Buy-to-let offers best investment returns
A study by lender Landbay looked at the buy-to-let market in the 18 years between 1996 and 2014.
It found that for every £1,000 invested in 1996 in a typical buy-to-let property, mortgaged at 75% loan-to-value, would have been worth £14,897 at the end of 2014. This represents a compound annual return of 16.2%.
The research said the same investment in commercial property in the UK would have returned £4,494 and UK government bonds would be worth £3,329. Those investing in shares would now have £3,119 while the cash value would be £1,959.
In the last calendar year property prices rose by an average of 8.3%, with typical returns rising to 18.3% thanks to increased capital gains.
John Goodall, chief executive of Landbay, said the market had changed dramatically in the past two decades but had proven an ideal investment opportunity.

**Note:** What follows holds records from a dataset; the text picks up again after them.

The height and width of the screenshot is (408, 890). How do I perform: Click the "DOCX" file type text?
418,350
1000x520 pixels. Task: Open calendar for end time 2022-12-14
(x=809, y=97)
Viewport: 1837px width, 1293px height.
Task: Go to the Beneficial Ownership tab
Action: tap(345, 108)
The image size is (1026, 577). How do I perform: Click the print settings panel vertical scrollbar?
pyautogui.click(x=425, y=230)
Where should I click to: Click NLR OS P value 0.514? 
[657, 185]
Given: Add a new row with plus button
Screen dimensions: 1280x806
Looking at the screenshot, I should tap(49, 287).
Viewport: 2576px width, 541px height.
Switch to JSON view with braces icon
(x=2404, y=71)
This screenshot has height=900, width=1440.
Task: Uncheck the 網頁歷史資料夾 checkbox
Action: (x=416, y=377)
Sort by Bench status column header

“The phenomenon of buy-to-let as an asset class only goes to underline the stable personal finances of landlords,” he said. “The stability of returns shown in this paper underlines why this group of borrowers can be so attractive for lenders. In fact the history of buy-to-let can be viewed as a history of opportunity for those offering the financial backing to landlords.
“However – the bigger trend underlined here is the democratisation of such investments, which started a generation ago, and is far from complete. Buy-to-let itself is only one example of this shift. Now new models of peer-to-peer finance can give access to the returns involved in lending to such industries. Since 1996 ordinary investors have been able to be landlords, but now in 2015, ordinary investors can play the role of the bank.”